A 13 de Novembro último, a Casa Branca incluiu esta estrutura – cuja existência como organização coerente é altamente questionável – na sua lista de «organizações terroristas estrangeiras», com efeitos a partir de 20 de Novembro.

Além disso, o chamado «Rewards for Justice Program», gerido por FBI, CIA, Agência de Segurança Nacional e Departamento da Defesa, anunciou recentemente uma recompensa de dez milhões de dólares por informações sobre várias estruturas antifascistas europeias, incluindo a «Antifa Leste».

Quando questionado se o encerramento das contas poderia ser resultado de pressão directa ou indirecta dos EUA, o banco respondeu referindo-se genericamente a «obrigações regulatórias», que também constam no seu portal.

No topo dessa lista está o dever de «prevenir o branqueamento de capitais e o financiamento do terrorismo». No entanto, lembra Wystrychowski, a acusação de «terrorismo» em relação ao DKP e a Cuba, ou à Rote Hilfe e à «Antifa Leste», é feita exclusivamente pelos Estados Unidos.

Uma prática cada vez mais comum

Independentemente de estes encerramentos resultarem de pressões directas dos EUA, das autoridades alemãs ou de cumprimento preventivo por parte da GLS, tais ataques tornaram-se mais frequentes na Alemanha nos últimos anos – tendo também visado, nalguns casos, actores de direita ou «críticos da Covid».

«Acima de tudo, e cada vez mais, visam organizações e indivíduos que se opõem ao discurso de guerra anti-Rússia ou expressam posições pró-Palestina», afirma o jornalista no Peoples Dispatch, aludindo ao facto de, desde 2016, vários partidos, organizações e editoras de esquerda e de solidariedade com a Palestina terem perdido as suas contas bancárias, incluindo a Jewish Voice for a Just Peace (Voz Judaica por uma Paz Justa).

Um caso «particularmente extremo» é o de Hüseyin Doğru, que foi fundador da Red Media, «um pequeno mas influente órgão de comunicação de esquerda, publicado principalmente em inglês, baseado na Alemanha e conhecido pelas reportagens regulares sobre a repressão anti-Palestina na Alemanha».

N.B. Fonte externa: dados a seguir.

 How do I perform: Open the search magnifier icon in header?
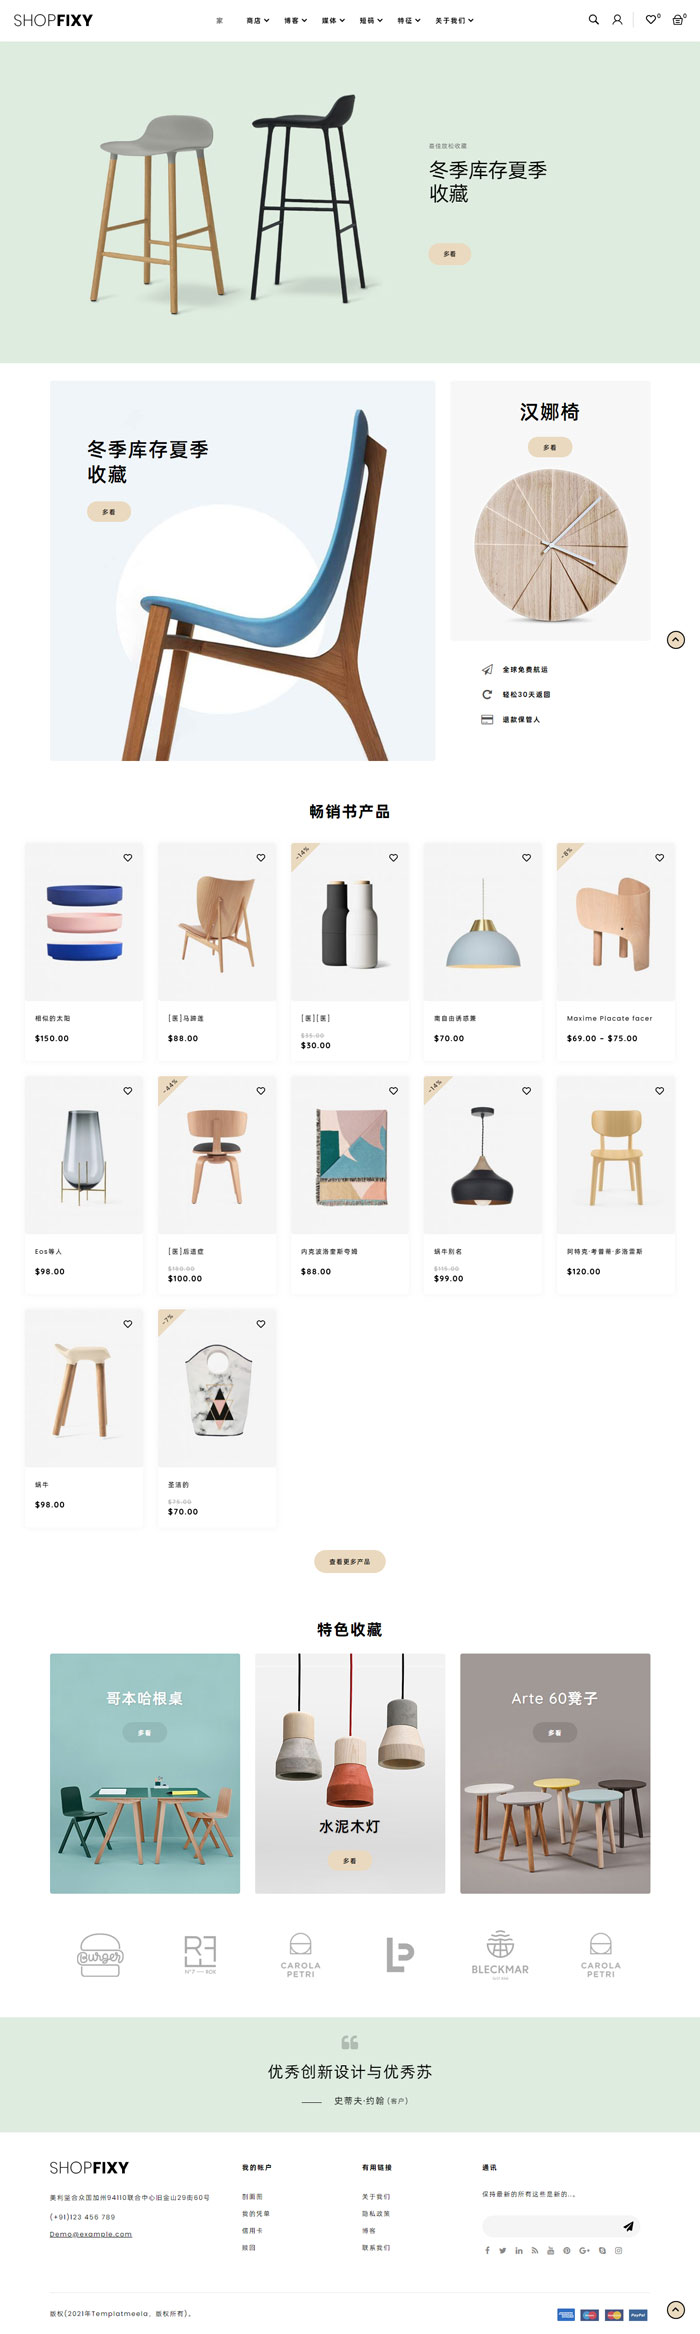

A Alemanha colocou a Red Media e Doğru na lista de sanções da União Europeia (UE), recorda o jornalista, sublinhando que, desde então, «Doğru está proibido de trabalhar ou de receber verbas. Qualquer pessoa – incluindo a sua mulher – que disponibilize dinheiro ou apoio material a este pai de vários filhos sujeita-se a um processo judicial».

Os influenciadores alemães «pró-russos» foram sujeitos a sanções semelhantes, que na prática equivalem à «desnaturalização» – algo que é tecnicamente ilegal na Alemanha desde a libertação do fascismo.

«Mesmo que estas medidas representem as formas – até ao momento – mais extremas deste tipo de repressão, partilham a mesma lógica central do encerramento de contas: os afectados devem ser privados dos seus meios de subsistência», sublinha.